A metal ring (29) is embedded and adhered to the upper circumferential portion (17) of the diaphragm (18), and a flange (29a) is formed on the upper end of metal ring (29). The under surface of the flange (29a) is in contact with the upper end of the plunger (14), thereby preventing the diaphragm (18) from sliding down into the reservoir (19) because of loose contact between the inner periphery (16) of the plunger (14) and the press-fitted portion. There is formed a groove (29b) on the outer periphery of the metal ring (29), and said groove (29b) is so made that when said metal ring (29) is embedded in the upper circumferential portion of the diaphragm (18), rubber of the diaphragm (18) penetrates into said groove (29b) to form said metal ring (29) and diaphragm (18) into a completely integral part and the metal ring embedded fixed portion does not come off even when a great force is applied to the diaphragm fixed portion because of increased acceleration of the valve motion system caused by high speed running of the engine. (See FIG. 14 and FIG. 15) These figures show configurations in which two grooves (29b) are provided on the outer periphery of the metal ring (29), but the groove (29b) can be formed on the inner periphery of the metal ring (29) or can be provided on both sides of the inner and outer peripheries. Possible profiles of the grooves (29b) include a screw-shaped groove, saw-tooth groove, and others, in addition to the circumferential groove that intersects the axial center at right angles as shown in the figure.

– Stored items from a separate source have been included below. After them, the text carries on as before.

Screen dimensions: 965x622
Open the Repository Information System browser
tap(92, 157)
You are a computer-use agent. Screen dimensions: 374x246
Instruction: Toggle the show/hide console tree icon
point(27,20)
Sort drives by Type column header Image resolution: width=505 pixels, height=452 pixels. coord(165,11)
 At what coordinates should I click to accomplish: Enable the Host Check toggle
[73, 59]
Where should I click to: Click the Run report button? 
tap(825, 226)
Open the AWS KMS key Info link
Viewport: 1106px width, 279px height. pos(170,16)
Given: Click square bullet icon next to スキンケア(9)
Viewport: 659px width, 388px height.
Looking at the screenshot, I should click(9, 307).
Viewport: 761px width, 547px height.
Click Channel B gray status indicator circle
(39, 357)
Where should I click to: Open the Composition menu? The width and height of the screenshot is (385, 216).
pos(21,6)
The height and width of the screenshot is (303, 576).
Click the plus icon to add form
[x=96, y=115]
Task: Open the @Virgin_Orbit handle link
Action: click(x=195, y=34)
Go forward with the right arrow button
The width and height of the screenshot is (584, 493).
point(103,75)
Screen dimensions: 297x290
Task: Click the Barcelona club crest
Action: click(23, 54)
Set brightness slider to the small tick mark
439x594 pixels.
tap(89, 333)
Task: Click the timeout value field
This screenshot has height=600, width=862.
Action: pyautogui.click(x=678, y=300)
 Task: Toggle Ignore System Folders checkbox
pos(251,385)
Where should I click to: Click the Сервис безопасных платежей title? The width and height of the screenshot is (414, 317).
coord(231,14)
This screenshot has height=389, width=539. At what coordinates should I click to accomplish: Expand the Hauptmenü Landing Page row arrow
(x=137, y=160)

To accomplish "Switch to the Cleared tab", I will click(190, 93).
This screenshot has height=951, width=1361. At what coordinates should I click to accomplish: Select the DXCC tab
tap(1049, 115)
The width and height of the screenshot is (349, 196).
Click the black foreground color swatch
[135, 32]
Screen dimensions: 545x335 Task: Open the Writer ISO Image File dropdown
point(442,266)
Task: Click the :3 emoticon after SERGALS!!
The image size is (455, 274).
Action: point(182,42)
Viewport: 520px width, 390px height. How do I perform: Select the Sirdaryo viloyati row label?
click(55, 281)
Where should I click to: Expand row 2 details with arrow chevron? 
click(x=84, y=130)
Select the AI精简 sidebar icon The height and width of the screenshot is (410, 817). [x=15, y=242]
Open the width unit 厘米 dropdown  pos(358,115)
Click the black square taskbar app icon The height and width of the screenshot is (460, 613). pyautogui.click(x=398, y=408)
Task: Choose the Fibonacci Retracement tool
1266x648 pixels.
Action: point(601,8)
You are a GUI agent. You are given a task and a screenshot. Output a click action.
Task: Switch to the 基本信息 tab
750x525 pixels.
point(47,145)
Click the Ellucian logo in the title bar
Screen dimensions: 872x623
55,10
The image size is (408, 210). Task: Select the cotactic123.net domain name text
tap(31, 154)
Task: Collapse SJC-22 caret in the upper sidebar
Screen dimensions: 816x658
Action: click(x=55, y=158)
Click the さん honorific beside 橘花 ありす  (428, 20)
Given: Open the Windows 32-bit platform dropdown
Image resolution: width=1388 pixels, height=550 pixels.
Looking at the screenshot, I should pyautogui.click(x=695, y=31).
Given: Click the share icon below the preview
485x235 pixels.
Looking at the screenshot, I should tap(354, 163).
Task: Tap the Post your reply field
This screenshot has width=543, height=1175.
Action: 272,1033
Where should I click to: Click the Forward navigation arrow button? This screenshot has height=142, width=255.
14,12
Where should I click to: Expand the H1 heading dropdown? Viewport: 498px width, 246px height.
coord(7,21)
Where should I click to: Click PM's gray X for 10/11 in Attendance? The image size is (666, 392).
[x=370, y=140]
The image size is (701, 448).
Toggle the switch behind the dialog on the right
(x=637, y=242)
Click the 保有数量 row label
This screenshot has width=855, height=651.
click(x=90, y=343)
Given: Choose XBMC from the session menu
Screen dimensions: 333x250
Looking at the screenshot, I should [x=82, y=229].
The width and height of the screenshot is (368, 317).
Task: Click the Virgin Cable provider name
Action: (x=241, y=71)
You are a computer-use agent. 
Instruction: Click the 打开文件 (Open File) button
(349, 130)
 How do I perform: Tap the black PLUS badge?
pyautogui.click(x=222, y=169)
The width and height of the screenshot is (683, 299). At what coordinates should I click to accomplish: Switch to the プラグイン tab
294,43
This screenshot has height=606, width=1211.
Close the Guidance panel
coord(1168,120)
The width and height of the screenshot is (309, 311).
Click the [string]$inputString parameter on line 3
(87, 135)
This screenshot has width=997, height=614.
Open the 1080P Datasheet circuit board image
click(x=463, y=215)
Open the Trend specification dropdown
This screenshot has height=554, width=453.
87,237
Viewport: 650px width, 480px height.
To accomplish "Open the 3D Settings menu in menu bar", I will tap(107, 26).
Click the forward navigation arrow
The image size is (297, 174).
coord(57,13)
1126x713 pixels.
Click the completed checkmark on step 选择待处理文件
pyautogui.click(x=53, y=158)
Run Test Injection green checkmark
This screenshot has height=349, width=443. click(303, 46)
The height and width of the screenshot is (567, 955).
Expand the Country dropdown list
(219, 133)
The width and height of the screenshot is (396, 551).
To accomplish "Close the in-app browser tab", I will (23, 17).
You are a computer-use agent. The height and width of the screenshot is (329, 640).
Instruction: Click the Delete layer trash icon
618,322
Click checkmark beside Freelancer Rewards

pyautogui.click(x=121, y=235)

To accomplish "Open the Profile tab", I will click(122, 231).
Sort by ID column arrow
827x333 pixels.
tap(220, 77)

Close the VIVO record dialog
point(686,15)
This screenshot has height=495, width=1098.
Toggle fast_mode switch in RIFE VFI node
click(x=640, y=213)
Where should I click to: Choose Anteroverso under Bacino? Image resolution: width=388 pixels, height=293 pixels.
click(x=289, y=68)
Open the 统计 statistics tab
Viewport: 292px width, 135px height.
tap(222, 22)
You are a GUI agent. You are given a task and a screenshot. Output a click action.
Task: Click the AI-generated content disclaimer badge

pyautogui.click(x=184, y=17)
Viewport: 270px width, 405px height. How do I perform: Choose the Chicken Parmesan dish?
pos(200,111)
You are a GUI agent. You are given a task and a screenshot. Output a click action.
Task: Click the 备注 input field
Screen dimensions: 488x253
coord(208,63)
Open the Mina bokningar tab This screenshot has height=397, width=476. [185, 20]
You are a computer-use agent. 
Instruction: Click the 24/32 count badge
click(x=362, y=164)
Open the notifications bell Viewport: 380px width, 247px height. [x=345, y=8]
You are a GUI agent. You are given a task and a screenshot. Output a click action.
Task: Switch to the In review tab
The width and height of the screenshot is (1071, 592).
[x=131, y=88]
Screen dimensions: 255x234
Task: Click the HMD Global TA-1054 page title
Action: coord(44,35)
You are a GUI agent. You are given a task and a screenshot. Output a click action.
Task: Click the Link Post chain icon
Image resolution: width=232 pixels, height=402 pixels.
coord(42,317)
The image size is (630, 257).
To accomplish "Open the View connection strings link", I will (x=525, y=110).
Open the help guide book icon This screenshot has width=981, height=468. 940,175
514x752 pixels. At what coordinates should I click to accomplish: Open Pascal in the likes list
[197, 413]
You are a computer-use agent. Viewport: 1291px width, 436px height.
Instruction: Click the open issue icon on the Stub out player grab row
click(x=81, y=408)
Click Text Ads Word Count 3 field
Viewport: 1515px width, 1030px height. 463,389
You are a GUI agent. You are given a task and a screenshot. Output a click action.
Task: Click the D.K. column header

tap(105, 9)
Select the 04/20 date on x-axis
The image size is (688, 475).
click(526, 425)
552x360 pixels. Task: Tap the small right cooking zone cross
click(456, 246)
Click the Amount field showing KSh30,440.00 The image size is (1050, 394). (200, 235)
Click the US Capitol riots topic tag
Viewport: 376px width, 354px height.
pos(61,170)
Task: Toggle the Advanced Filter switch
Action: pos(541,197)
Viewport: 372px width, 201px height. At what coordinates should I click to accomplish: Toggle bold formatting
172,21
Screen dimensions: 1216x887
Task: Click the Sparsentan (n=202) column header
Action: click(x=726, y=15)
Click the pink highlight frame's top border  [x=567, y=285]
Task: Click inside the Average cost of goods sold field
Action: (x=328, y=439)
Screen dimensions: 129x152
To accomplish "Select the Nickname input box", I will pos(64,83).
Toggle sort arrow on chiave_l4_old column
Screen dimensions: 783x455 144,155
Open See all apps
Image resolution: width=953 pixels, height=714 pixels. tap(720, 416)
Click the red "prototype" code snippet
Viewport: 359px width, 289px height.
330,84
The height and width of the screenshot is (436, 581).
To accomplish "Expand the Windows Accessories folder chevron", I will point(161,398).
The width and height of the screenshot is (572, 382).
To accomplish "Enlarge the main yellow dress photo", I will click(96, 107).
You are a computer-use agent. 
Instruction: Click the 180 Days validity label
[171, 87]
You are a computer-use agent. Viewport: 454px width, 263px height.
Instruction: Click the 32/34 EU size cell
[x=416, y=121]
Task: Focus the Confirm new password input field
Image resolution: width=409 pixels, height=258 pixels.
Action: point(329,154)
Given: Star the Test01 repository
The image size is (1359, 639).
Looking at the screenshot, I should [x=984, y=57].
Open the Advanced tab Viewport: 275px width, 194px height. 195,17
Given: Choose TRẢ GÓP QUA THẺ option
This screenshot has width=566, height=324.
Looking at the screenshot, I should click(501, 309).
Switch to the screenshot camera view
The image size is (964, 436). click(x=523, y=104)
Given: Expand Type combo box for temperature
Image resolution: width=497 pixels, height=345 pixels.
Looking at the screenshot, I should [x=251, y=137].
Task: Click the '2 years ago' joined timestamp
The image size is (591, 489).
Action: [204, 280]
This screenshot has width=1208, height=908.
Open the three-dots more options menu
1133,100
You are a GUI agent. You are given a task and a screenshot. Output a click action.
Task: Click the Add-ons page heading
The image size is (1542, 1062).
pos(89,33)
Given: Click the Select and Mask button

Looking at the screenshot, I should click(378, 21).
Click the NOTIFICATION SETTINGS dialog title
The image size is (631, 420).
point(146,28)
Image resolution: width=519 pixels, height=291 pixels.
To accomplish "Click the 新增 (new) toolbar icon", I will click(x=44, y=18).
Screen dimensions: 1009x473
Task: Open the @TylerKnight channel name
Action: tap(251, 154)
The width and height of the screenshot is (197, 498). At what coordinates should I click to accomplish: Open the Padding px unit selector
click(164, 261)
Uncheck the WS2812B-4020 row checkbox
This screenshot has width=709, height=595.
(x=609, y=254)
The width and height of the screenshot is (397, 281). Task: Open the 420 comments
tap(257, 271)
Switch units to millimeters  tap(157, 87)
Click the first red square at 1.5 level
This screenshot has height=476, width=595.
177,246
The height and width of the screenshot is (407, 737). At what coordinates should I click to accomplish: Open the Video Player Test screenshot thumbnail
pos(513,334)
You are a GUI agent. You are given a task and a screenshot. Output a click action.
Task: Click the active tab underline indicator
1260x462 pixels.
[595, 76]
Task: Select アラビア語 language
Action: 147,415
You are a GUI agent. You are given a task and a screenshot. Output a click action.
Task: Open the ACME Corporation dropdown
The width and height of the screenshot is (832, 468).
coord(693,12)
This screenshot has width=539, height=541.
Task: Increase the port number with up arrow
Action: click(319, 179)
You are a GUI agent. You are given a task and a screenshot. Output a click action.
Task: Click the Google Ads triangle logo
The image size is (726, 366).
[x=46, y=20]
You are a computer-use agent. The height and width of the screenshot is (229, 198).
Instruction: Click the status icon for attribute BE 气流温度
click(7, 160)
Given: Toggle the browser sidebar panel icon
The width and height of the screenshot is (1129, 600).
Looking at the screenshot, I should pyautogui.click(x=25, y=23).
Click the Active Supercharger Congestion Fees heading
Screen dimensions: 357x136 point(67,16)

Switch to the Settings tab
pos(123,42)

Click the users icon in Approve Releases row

A cap-like stopper (30) is press-fitted to the outer periphery of the upper portion (14a) of the plunger (14) and is in contact with the upper end surface of the metal ring (29) to prevent the diaphragm from floating due to the thermal effects, vibration of the running engine, etc., and a hole (31) (FIG. 3) is provided in the top center so that the push rod seat (3) does not interfere with the stopper. Further, in order to fully prevent the contact of the cap-like stopper (30) with the push rod seat (3), there is a gap between the top surface of the stopper (30) and the internal top surface of the push rod seat as well as between the outer vertical surface of the stopper (30) and the internal vertical surface of the push rod seat (3). The outer peripheral upper rim of the upper portion (14a) of the plunger (14) is chamfered (14b) (FIG. 5) to press fit the stopper (30). The push rod seat (3) is provided with a passage (32) for communication between the atmosphere and the interior of the diaphragm (18).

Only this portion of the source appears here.